What is the pH of #3.1 times 10^-3# #M# #HCl#?

1 Answer
Apr 3, 2017

There are two ways you can do this. The easy way is to realize that #"HCl"# is a strong acid, so its dissociation is considered complete, and #["HCl"] = ["H"^(+)]#.

EASY WAY

Recall:

#"pH" = -log["H"^(+)]#

From the knowledge that #"pH" = -log["H"^(+)] = -log["HCl"]#, we can say:

#color(blue)("pH") = -log(3.1 xx 10^(-3) "M") = 2.50_(8638306)#

#= color(blue)(2.51)#

HARD WAY

The hard way is to look up the #K_a# of #"HCl"# and find that it is around #1.3 xx 10^6# and do an ICE Table as if it were an actually not-heavily-skewed equilibrium.
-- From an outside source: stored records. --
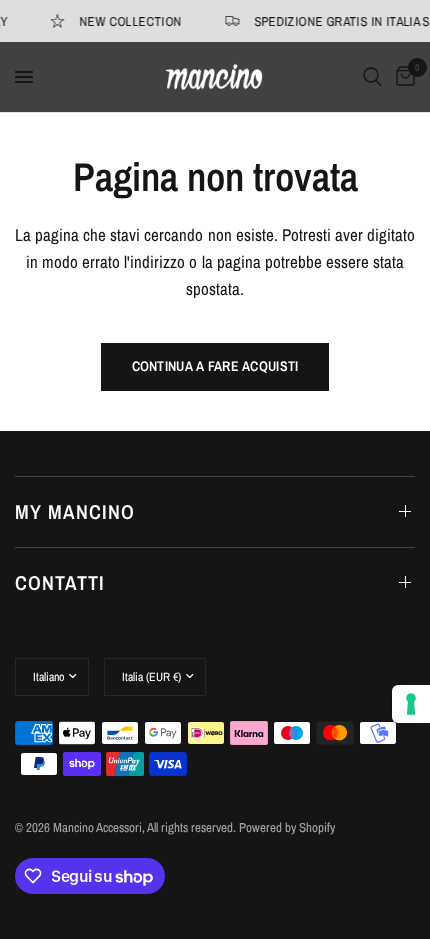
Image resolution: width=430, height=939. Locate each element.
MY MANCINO (75, 511)
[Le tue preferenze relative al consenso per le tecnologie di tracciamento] (411, 704)
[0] (402, 77)
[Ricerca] (372, 77)
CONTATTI (60, 582)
I would never advise any chemistry student to do this...

#"HCl"(aq) " "" " -> " "" ""H"^(+)(aq) + "Cl"^(-)(aq)#

#"I"" "3.1 xx 10^(-3)"M"" "" "" "" ""0 M"" "" ""0 M"#
#"C"" "-x" "" "" "" "" "" "" "+x" "" "+x#
#"E"" "(3.1 xx 10^(-3) -x)"M"" "" "x" "" "" "x#

#K_a = 1.3 xx 10^6 = x^2/(3.1 xx 10^(-3) - x)#

We could simply make the approximation that #3.1 xx 10^(-3) ~~ x#, but we are supposing we don't know that yet. So, let's just solve for the quadratic equation.

#x^2 + K_ax - 3.1 xx 10^(-3)K_a = 0#

The quadratic formula gives, with #a = 1#, #b = K_a#, #c = -3.1 xx 10^(-3)K_a#:

#x = 0.003099999993#,

and we reject the root #x ~~ -1.3 xx 10^6# since #["HCl"]_(eq)# would have become #3.1 xx 10^(-3) - (-1.3 xx 10^6) ~~ 1.3 xx 10^6#, which would falsely imply that #"HCl"# doesn't dissociate at all.

Thus, we get that

#K_a = (3.099999993 xx 10^(-3))^2/(3.1 xx 10^(-3) - 3.099999993 xx 10^(-3))#

#= 1.37 xx 10^6 ~~ 1.3 xx 10^6#,

as it was when we started, and

#["HCl"]_(eq) = 3.1 xx 10^(-3) - 3.099999993 xx 10^(-3) ~~ 0#,

and

#["H"^(+)]_(eq) = 3.099999993 xx 10^(-3)# #"M"# #~~# #3.1 xx 10^(-3)# #"M"#,

as expected. Finding #K_a# is still valid, however, since the denominator isn't exactly zero... So, if we really wanted the "exact" answer:

#"pH" = -log["H"^(+)] = 2.50_(8638307) ~~ 2.51#

as before, only differing past the 8th decimal place (so who cares?).